The principle of Breiman's random forest (RF) is to build and assemble complementary classification trees in a way that maximizes their variability. We propose a new type of random forest that disobeys Breiman's principles and involves building trees with no classification errors in very large quantities. We used a new type of decision tree that uses a neuron at each node as well as an in-innovative half Christmas tree structure. With these new RFs, we developed a score, based on a family of ten new statistical information criteria, called Nguyen information criteria (NICs), to evaluate the predictive qualities of features in three dimensions.
The first NIC allowed the Akaike information criterion to be minimized more quickly than data obtained with the Gini index when the features were introduced in a logistic regression model.
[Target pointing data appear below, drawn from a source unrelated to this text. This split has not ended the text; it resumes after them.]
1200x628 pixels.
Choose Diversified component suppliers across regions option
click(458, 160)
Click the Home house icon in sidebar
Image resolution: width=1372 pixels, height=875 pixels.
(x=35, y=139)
The selected features based on the NICScore showed a slight advantage compared to the support vector machines-recursive feature elimination (SVM-RFE) method. We demonstrate that the inclusion of artificial neurons in tree nodes allows a large number of classifiers in the same node to be taken into account simultaneously and results in perfect trees without classification errors.
The methods used to build the perfect trees in this article were implemented in the 'ROP' R package, archived at https://cran.r-project.org/web/packages/ROP/index.html.
Supplementary data are available at Bioinformatics online.
布莱曼随机森林(RF)的原理是以最大化其变异性的方式构建和组装互补分类树。我们提出了一种新型随机森林,它违背了布莱曼原理,涉及构建大量无分类错误的树。我们使用了一种新型决策树,该决策树在每个节点使用一个神经元以及一种创新的半圣诞树结构。利用这些新型随机森林,我们基于十个新的统计信息准则家族开发了一个分数,称为阮氏信息准则(NICs),以在三个维度上评估特征的预测质量。
当在逻辑回归模型中引入特征时,第一个NIC比使用基尼指数获得的数据更快地使赤池信息准则最小化。基于NICScore选择的特征与支持向量机递归特征消除(SVM - RFE)方法相比显示出轻微优势。我们证明在树节点中包含人工神经元允许同时考虑同一节点中的大量分类器,并产生无分类错误的完美树。
本文中用于构建完美树的方法在“ROP”R包中实现,存档于https://cran.r-project.org/web/packages/ROP/index.html。
补充数据可在《生物信息学》在线获取。